A global work, thought out in the smallest details
For visitors to the Sagrada Familia in Barcelona, Antoni Gaudi's high standards and ambition are awe-inspiring.
This architect indeed considered his works in their entirety and designed the smallest details. For the Basilica of the Holy Family, he went so far as to consider several different bell sounds.
Already during his lifetime, his way of working and his sense of detail amazed. In 1878, the director of the school of architecture where he was trained said, 'I don't know yet if we gave this diploma to a madman or a genius, the future will tell us.'
When Gaudi took over the direction of the Sagrada Familia construction site, the building was surrounded by fields. He was inspired by this landscape to develop in the basilica plant motifs in line with Art Nouveau.
Copyright: Ad Meskens
He also laid the foundations for Catalan Modernism, a style that broke away from the Gothic and experimented with original curves and colors.
To support the building's vaults, he imagines a forest of inclined columns, whose ramifications recall the branches of trees. He is also inspired by nature, and more specifically by shells, to design the stairs.
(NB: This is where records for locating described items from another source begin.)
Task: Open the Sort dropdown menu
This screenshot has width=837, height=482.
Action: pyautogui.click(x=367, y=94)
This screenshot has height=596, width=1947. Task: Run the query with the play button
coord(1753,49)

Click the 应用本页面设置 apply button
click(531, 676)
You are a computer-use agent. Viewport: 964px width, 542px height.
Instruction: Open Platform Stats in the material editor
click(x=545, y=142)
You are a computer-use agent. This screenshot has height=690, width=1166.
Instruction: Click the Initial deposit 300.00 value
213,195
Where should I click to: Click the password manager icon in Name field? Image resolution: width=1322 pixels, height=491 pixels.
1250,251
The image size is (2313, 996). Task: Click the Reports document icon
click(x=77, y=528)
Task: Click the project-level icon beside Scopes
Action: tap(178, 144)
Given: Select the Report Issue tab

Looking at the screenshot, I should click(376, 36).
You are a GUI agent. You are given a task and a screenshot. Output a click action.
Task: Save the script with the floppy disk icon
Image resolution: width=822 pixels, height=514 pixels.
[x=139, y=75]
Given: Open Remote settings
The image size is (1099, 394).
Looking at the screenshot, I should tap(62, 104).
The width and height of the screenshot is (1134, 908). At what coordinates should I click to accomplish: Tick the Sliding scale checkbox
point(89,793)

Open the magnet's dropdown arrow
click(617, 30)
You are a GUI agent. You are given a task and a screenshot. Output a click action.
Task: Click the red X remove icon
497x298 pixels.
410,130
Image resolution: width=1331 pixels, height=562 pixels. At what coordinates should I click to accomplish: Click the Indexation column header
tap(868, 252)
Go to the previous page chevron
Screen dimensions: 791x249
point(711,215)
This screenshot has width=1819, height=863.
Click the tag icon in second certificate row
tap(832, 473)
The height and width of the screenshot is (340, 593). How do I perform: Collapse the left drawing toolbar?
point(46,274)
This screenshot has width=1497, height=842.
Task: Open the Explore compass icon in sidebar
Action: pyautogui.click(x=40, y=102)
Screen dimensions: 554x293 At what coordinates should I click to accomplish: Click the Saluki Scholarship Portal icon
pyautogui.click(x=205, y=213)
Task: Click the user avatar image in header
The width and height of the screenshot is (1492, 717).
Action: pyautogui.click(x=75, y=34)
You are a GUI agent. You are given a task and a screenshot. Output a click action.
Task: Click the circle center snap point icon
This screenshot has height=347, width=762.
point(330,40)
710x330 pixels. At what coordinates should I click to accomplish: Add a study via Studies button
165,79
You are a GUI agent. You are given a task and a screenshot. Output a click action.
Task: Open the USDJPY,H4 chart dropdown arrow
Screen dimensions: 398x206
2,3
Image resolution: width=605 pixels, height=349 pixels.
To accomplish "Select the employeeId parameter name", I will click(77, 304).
He uses traditional Catalan materials such as stone, tiles, and painted and glazed ceramics, and calls on many trades (cabinetmakers, ironworkers, and master glassmakers).
To note: if you want to better understand the working method of the famous architect, know that the Musée d'Orsay is dedicating to him until July 17, 2022 an exhibition rich in models, drawings, photos, films and furniture. You can see a virtual reconstruction of the studio that the architect had installed near the basilica and that burned down in 1936 (see link at the bottom of the page).
A never-ending construction site
When Antoni Gaudi died in June 1926, the construction of the Sagrada Familia was far from complete. Since his death, not less than seven architects have succeeded him on this site.
The seventh architect, Jordi Fauli, who hoped to complete the work in the centennial year of Gaudi's death in 2026, is not expected to reach his goal. Indeed, the Covid-19 pandemic and successive confinements have slowed progress on the work, which depends on donations and visits for funding.
There are still many elements to be completed for the building to be complete: the tower of Jesus Christ, eight other smaller towers, a sacristy, a chapel and the façade of the Glory.
Today, the Nativity façade and the crypt created by Gaudi are classified as a UNESCO World Heritage Site. In addition, the entire building was recognized as a basilica by Pope Benedict XVI in 2010. A well-deserved double consecration for this impressive building, whose construction required real technical prowess.
This crazy project, which mobilized several generations of architects, is a good additional reason to go to Barcelona for the weekend this summer!